Given task
Please write out the part of the items below that opens with the line containing "Open the Overview" and closes with the line containing "(x=110, y=100)", copying those lines word for word.

Available records
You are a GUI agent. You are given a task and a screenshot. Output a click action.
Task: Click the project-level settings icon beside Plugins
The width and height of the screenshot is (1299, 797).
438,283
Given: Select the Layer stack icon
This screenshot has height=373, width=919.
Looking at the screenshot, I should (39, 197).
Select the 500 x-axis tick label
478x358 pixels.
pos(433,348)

---

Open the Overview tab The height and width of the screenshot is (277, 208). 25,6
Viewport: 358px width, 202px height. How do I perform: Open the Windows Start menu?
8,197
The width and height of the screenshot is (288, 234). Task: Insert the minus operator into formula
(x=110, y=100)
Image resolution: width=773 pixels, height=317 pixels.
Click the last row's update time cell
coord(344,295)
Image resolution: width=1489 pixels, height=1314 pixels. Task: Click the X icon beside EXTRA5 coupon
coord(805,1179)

Result for this task
Open the Overview tab The height and width of the screenshot is (277, 208). 25,6
Viewport: 358px width, 202px height. How do I perform: Open the Windows Start menu?
8,197
The width and height of the screenshot is (288, 234). Task: Insert the minus operator into formula
(x=110, y=100)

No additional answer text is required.